There are clearly problems at Pacific Quay; the Glasgow-based operation is no longer able to carry so many programmes to the network, which has long been a benchmark of success.

Now, the hunt is on for a running sitcom to achieve the longevity of a Rab C.Nesbitt, particularly given the demise of Still Game. Yes, Two Doors Down has been a great runner. But for how long? And BBC Scotland really can’t continue to cite opt out shows such as Scots Squad and Only An Excuse? as major success stories.

Yes, Mrs Brown’s Boy is made in Glasgow but that’s because of Brendan O’Carroll’s insistence on filming in Glasgow.

Drama output too is down; gone are the halcyon days of continued network success with the likes of Hamish Macbeth. Yes, Shetland has hit the mark, but it contrasts with the innate silliness of the likes of Trust Me.

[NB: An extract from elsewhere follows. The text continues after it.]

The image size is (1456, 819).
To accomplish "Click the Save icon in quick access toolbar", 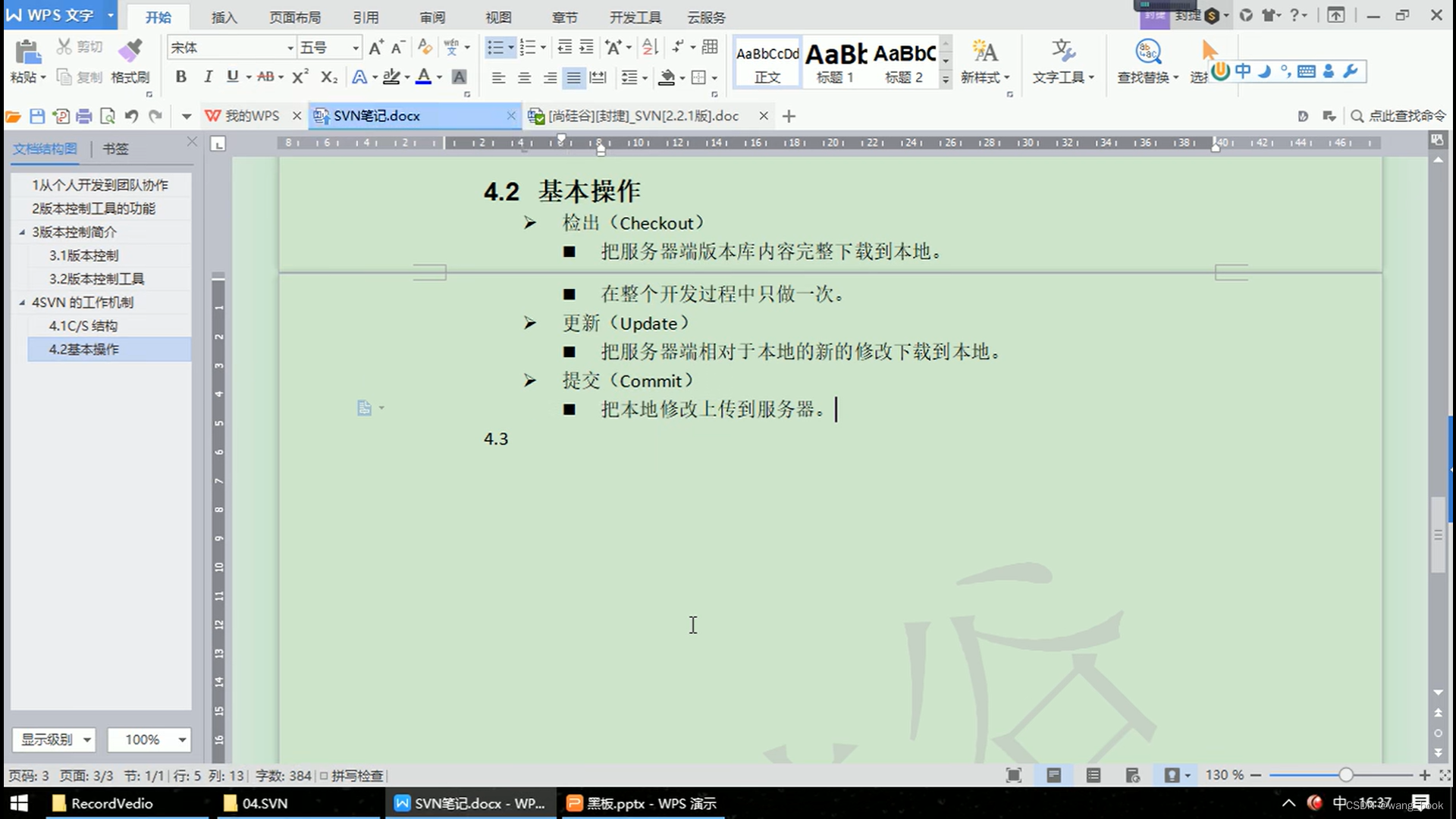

It has long been argued too that soap River City swallows a major part of the drama budget - with less than half a million viewers and Scots audience. And grenades of complaint are regularly launched against the London production companies who open an office in Glasgow and call themselves Scottish.

And while viewing figures in Scotland are holding up, viewers are the most critical and least supportive of any demographic group in the UK. Which suggests new BBC Scotland boss Steve Carson will right now be looking to take BBC Scotland to a younger audience, those currently teased by YouTube or Netfilix. The Northern Ireland-born award winning broadcaster will be keen to see quality programmes such as Belfast-filmed Line of Duty emerge from Glasgow.

That’s not to say BBC Scotland is entirely untuned from its audience. Documentaries as diverse as the Gaelic Bus to Billy Connolly’s life story feed the cultural hunger. But when only one in six viewers definitely plan to watch the new channel, according to research commissioned by the broadcaster, a major shake-up is on the way.